--- start ---

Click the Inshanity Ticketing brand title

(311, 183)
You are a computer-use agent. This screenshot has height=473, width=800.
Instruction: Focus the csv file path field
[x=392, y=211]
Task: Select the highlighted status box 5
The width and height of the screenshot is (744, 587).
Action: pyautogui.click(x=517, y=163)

--- end ---
--- start ---

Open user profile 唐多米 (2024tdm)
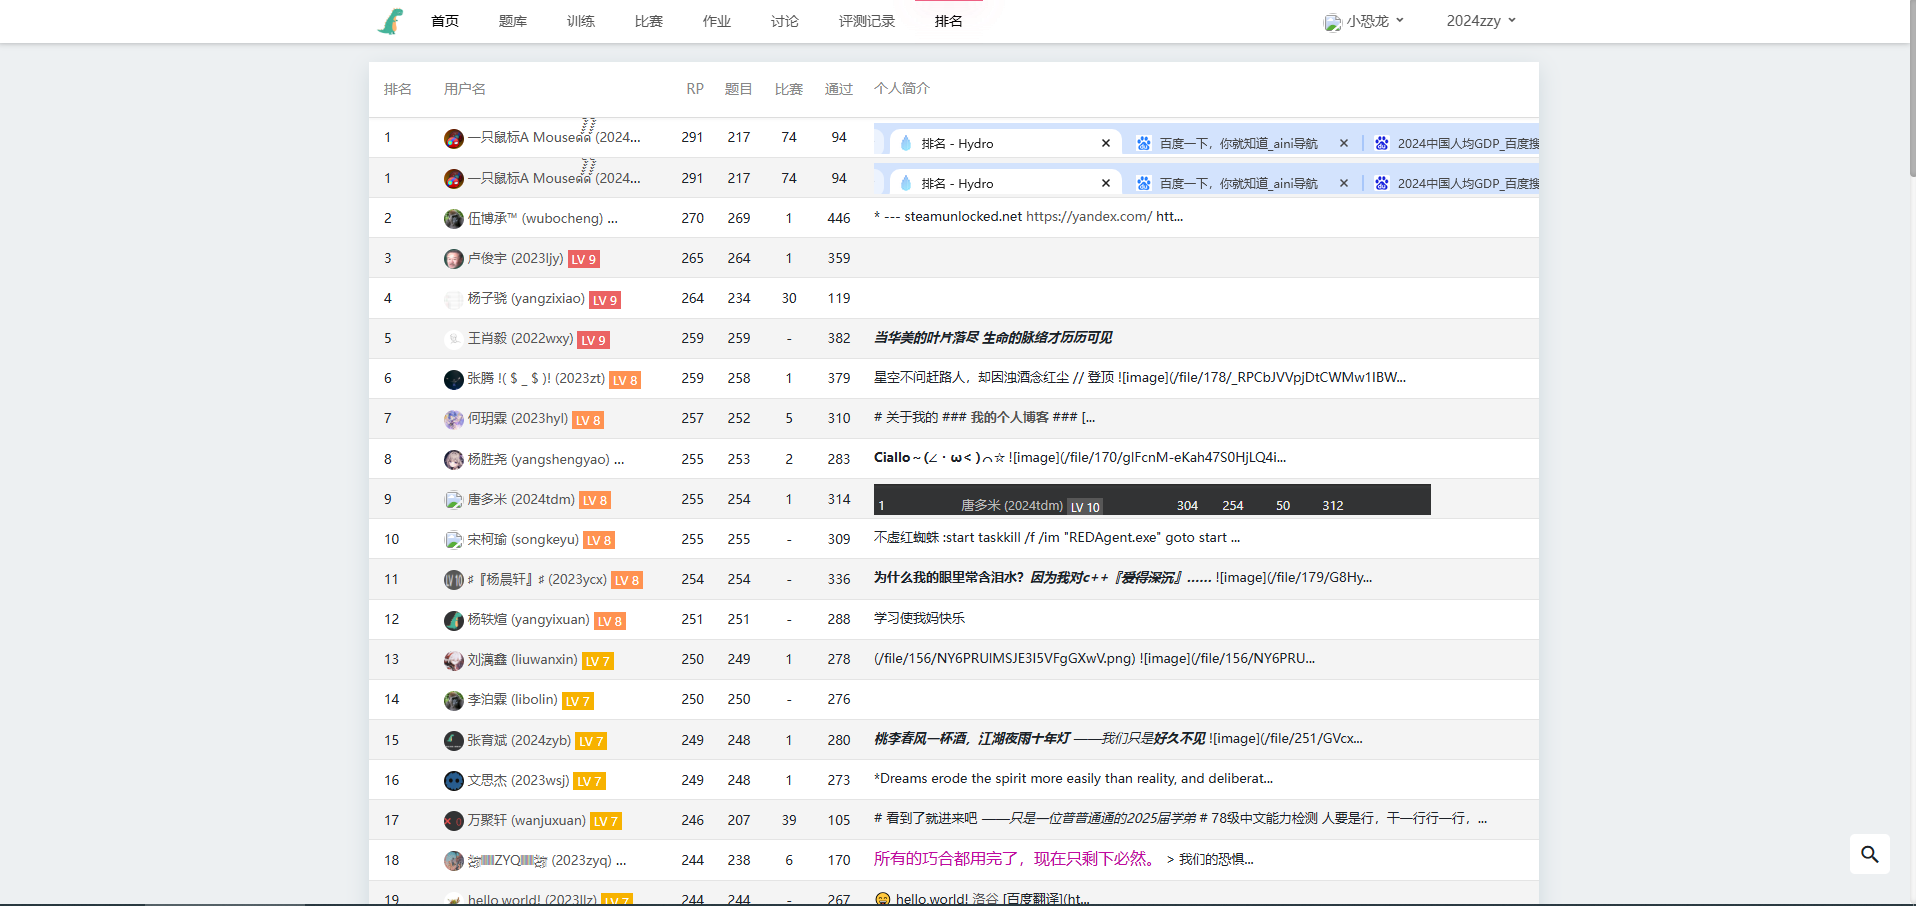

--- end ---
--- start ---

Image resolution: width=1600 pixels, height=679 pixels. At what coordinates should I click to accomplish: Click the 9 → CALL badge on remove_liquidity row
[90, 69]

--- end ---

Could you return, unchanged, only the lines of the records that start at the line containing "Task: Select the highlighted status box 5" and run through the line containing "Action: pyautogui.click(x=517, y=163)", both of those lines included?

Solution:
Task: Select the highlighted status box 5
The width and height of the screenshot is (744, 587).
Action: pyautogui.click(x=517, y=163)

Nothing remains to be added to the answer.